Como, no geral, os casos de dengue são leves, a doença primeiro demanda muito dos serviços de saúde básica, que precisam oferecer estrutura para diagnosticar e observar os pacientes. Em casos graves, que podem provocar hepatites, problemas neurológicos e cardíacos, a internação prolongada pode ser necessária, o que exige infraestrutura hospitalar.
A perspectiva é que 2025 represente algum alívio nas condições climáticas na comparação com os últimos dois anos, os mais quentes do registro histórico global – recorde batido por uma combinação de mudanças climáticas com um forte El Niño, fenômeno de aquecimento anormal da superfície do oceano Pacífico que provoca alta de temperaturas, maior incidência de chuvas em algumas regiões e, em outras, secas severas.
Um estudo publicado em setembro mostrou que anos com El Niño forte tiveram maior quantidade de larvas do mosquito em recipientes ao ar livre no estado de São Paulo.
"Nós também avaliamos a desigualdade de renda como fator. Municípios mais desiguais também têm maior potencial de infestação. Neles, muitas vezes a coleta de lixo não é uniforme, daí o lixo fica acumulando com recipientes que podem ter água parada. Tem município que não tem água 100% encanada, então as pessoas precisam armazenar em caixas, galões", diz Lorenz, uma das autoras do estudo.
A dengue, afinal, também é uma doença urbana, que se beneficia de saneamento básico e coleta de lixo insuficientes, moradias precárias, ruas esburacadas, obras paradas. Enfrentar esses problemas é fundamental para prevenir a transmissão, ainda mais em contexto de baixa disponibilidade de doses e baixa adesão à vacinação contra a dengue.
A vacina disponível no SUS, a Qdenga, produzida pela farmacêutica japonesa Takeda, exige duas doses, com intervalo de três meses.
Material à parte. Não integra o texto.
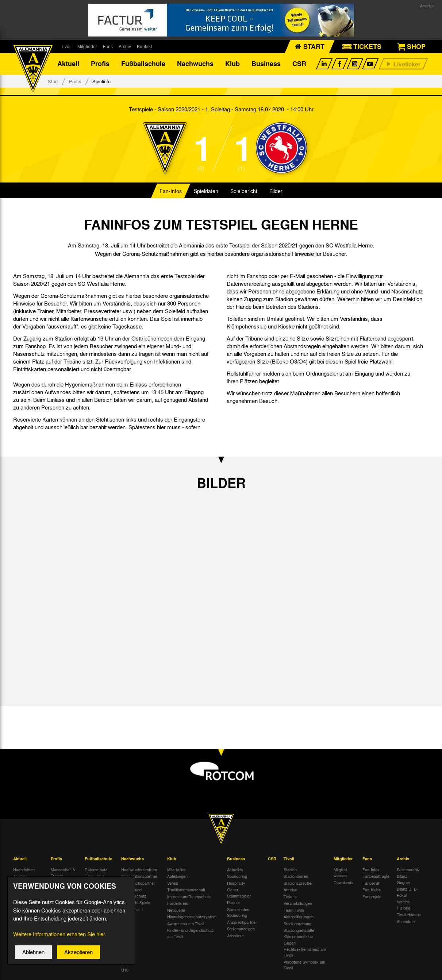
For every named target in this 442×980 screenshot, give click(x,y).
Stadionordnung (297, 923)
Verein (172, 883)
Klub (232, 64)
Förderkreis (177, 903)
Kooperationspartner (139, 876)
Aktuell (68, 64)
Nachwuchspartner (138, 883)
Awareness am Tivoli (185, 923)
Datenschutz (96, 869)
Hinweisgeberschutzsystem (192, 917)
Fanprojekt (372, 896)
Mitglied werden (340, 872)
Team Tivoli (294, 910)
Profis (100, 64)
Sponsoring (237, 876)
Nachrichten (24, 869)
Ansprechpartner (242, 922)
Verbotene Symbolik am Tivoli (304, 965)
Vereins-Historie (404, 905)
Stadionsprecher (298, 883)
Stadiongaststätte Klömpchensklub (299, 934)
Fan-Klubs (372, 890)
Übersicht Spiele (135, 902)
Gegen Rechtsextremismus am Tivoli (305, 949)
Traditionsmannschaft (186, 890)
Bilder (276, 191)
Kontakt (144, 46)
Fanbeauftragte (376, 876)
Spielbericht (243, 191)
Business (266, 64)
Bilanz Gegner (404, 880)
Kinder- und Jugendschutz (134, 893)
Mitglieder (87, 46)
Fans (108, 46)
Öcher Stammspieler (239, 893)
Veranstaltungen (298, 903)
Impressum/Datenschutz (189, 896)
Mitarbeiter (176, 869)
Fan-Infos (170, 191)
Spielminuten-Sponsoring (239, 912)
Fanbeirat (371, 883)
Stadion (290, 869)
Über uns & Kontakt (95, 880)
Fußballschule (143, 64)
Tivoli (66, 46)
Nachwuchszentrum (139, 869)
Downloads (343, 882)
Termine (20, 876)
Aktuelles (235, 869)
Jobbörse (235, 935)
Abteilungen (177, 876)
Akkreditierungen (299, 917)
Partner (234, 902)
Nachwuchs (195, 64)
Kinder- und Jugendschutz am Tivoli (190, 934)
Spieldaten (206, 191)
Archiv (125, 46)
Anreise (290, 890)
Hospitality (236, 883)
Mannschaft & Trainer (63, 872)
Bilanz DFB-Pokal (407, 892)
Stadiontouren (296, 876)
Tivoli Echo (23, 883)
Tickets (290, 896)
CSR (299, 64)
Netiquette (176, 910)
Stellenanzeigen (241, 929)
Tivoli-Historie (409, 915)
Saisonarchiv (408, 869)
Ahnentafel (406, 921)
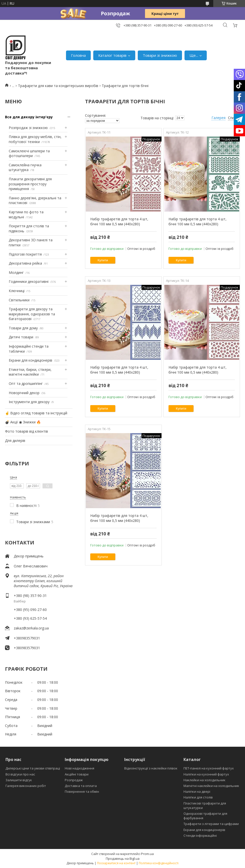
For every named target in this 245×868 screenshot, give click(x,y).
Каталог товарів (112, 55)
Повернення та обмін (82, 792)
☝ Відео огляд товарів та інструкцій (36, 413)
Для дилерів (15, 440)
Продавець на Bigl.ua (123, 858)
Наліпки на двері (197, 792)
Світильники (19, 300)
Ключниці (17, 291)
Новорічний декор (24, 393)
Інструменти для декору (29, 402)
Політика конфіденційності (159, 863)
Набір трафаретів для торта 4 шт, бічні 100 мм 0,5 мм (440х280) (119, 221)
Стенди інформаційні (200, 835)
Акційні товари (76, 774)
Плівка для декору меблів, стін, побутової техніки (35, 139)
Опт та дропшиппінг (26, 383)
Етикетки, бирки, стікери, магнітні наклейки (30, 372)
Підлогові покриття (25, 254)
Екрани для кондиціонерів (30, 360)
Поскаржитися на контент (116, 863)
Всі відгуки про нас (20, 774)
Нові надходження (80, 768)
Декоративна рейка (25, 263)
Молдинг (16, 273)
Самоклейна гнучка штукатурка (25, 167)
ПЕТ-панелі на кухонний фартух (209, 768)
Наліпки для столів (198, 797)
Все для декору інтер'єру (29, 117)
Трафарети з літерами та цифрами (211, 824)
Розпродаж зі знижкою (28, 128)
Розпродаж (74, 780)
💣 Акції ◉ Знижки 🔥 (23, 422)
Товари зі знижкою (160, 55)
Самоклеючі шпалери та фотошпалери (29, 153)
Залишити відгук (19, 780)
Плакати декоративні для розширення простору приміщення (30, 184)
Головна (78, 55)
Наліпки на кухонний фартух (206, 774)
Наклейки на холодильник (205, 780)
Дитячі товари (21, 337)
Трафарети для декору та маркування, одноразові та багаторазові (32, 314)
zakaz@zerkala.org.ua (31, 628)
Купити (102, 260)
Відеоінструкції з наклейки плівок (151, 768)
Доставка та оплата (81, 786)
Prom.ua (147, 854)
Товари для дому (23, 328)
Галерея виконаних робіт (26, 786)
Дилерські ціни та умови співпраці (33, 768)
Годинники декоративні (29, 281)
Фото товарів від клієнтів (26, 431)
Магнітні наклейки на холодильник (211, 786)
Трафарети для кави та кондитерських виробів (58, 86)
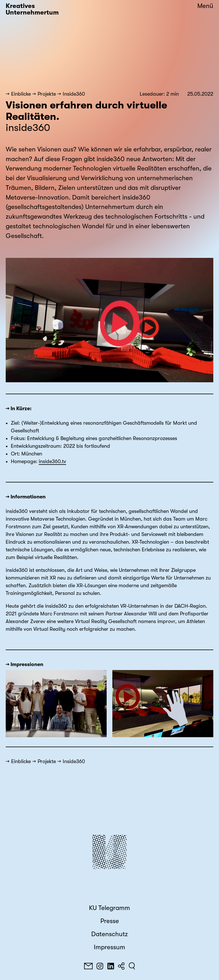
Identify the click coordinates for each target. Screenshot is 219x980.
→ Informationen (26, 496)
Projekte (47, 94)
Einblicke (21, 94)
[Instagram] (100, 966)
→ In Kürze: (19, 408)
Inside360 (74, 94)
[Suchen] (132, 966)
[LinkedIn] (110, 966)
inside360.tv (53, 461)
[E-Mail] (88, 966)
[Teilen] (121, 966)
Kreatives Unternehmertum (32, 9)
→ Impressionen (24, 664)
O Instituto Butantan já começou a produzir a sua vacina contra a dengue, de apenas uma dose, mas ainda aguarda a aprovação da Anvisa para que o imunizante possa ser incorporado ao SUS. Tudo indica que, neste ano, a vacina ainda não será a bala de prata para controlar a dengue.
Segundo o Ministério da Saúde, há atualmente 99 mil casos prováveis de dengue no país, número muito abaixo dos mais de 200 mil para o mesmo período no ano passado, mas já acima dos 64 mil de 2023.
Uma grande dúvida para este ano é se os tipos 3 e 4 de dengue, que não circulavam há anos no Brasil (o sorotipo 3 ressurgiu agora, depois de 17 anos), vão produzir um novo estrago. Isso porque a dengue possui quatro tipos diferentes – o 1 e o 2 são endêmicos no país –, e quando uma pessoa é infectada só desenvolve imunidade contra aquele determinado tipo. Com o alargamento do período de transmissão, é possível pegar mais de um tipo no mesmo ano.
Por isso, os especialistas ouvidos insistem que é fundamental agir rápido na prevenção contra a doença.
"Ainda é muito mais barato a gente investir no controle artesanal, com agentes nas ruas atuando junto com as comunidades para manter o ambiente saudável, do que botar todo o dinheiro na assistência", diz Ana Cristina Vidor. "Agir com os agentes nas ruas é atrasar e achatar a curva de casos."